[RFC][PATCH] sched: fair-group: load_balance_monitor vs wakeups

All of lore.kernel.org
 help / color / mirror / Atom feed

From: Peter Zijlstra <a.p.zijlstra@chello.nl>
To: Ingo Molnar <mingo@elte.hu>,
	Arjan van de Ven <arjan@infradead.org>,
	vatsa <vatsa@linux.vnet.ibm.com>,
	Dhaval Giani <dhaval@linux.vnet.ibm.com>
Cc: linux-kernel <linux-kernel@vger.kernel.org>
Subject: [RFC][PATCH] sched: fair-group: load_balance_monitor vs wakeups
Date: Tue, 12 Feb 2008 13:59:38 +0100	[thread overview]
Message-ID: <1202821178.6247.21.camel@lappy> (raw)


The biggest issue with load_balance_monitor atm is that it never goes
to sleep, and generates a huge amount of wakeups, even on idle systems.

I tried doing a simple interruptible sleep on idle, but wake_up_process
can't be used while holding the rq lock, so that didn't quite work out.

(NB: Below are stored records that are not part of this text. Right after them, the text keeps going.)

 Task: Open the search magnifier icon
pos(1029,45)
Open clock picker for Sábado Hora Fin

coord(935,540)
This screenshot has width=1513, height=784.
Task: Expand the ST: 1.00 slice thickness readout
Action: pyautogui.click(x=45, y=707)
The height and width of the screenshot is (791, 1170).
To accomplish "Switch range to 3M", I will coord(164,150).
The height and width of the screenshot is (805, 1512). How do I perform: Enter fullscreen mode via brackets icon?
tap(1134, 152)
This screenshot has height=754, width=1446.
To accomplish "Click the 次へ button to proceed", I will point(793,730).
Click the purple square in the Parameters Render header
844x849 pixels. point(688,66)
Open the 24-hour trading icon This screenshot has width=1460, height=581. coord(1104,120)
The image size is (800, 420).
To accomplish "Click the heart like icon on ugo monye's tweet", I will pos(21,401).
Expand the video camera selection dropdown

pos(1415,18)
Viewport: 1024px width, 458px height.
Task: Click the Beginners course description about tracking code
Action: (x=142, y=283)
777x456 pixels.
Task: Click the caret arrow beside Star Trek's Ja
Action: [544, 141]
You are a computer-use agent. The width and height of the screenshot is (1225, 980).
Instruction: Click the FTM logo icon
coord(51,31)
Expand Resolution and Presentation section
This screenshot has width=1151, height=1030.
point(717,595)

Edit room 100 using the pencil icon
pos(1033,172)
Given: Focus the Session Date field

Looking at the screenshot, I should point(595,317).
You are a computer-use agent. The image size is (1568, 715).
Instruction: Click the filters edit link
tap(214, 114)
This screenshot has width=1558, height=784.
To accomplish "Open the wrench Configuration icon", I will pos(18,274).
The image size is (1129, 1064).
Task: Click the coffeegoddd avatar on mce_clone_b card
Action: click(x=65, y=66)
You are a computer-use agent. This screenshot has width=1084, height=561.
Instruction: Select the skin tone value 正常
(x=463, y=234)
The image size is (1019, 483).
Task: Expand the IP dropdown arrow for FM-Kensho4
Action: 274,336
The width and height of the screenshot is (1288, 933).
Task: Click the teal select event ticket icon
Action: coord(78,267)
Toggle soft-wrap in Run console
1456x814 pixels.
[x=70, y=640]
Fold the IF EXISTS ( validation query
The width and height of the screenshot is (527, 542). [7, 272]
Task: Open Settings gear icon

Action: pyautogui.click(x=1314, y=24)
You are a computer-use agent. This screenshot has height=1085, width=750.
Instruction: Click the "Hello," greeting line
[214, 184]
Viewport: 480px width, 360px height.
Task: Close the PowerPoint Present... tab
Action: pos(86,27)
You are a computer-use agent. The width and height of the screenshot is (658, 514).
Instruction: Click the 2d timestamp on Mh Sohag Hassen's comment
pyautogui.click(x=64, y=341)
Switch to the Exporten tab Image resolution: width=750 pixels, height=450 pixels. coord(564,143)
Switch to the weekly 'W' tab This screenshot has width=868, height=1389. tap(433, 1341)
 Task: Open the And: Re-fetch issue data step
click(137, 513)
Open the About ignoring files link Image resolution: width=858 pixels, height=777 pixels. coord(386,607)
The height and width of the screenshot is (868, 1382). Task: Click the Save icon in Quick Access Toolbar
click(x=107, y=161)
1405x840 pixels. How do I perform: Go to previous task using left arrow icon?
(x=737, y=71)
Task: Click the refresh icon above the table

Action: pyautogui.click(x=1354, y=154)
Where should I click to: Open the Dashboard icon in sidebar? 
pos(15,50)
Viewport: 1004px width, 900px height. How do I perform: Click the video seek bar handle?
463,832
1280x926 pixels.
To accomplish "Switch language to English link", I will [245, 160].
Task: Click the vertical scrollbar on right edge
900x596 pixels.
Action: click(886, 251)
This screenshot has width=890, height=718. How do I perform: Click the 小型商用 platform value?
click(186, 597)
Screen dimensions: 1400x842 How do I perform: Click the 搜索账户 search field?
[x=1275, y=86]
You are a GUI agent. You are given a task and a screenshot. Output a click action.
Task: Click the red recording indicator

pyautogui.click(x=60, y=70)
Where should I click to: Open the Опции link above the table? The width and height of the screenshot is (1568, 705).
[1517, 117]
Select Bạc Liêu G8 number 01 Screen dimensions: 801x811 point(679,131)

The next option was turning it into a timer, this does work however it
now runs from hardirq context and I worry that it might be too heavy,
esp on larger boxen.

However, if we split the global lb_monitor into a per root-domain monitor
I think it might be doable,.. thoughts?

Signed-off-by: Peter Zijlstra <a.p.zijlstra@chello.nl>
---
 kernel/sched.c      |  268 +++++++++++++++++++++++++++++++---------------------
 kernel/sched_fair.c |    3 
 2 files changed, 163 insertions(+), 108 deletions(-)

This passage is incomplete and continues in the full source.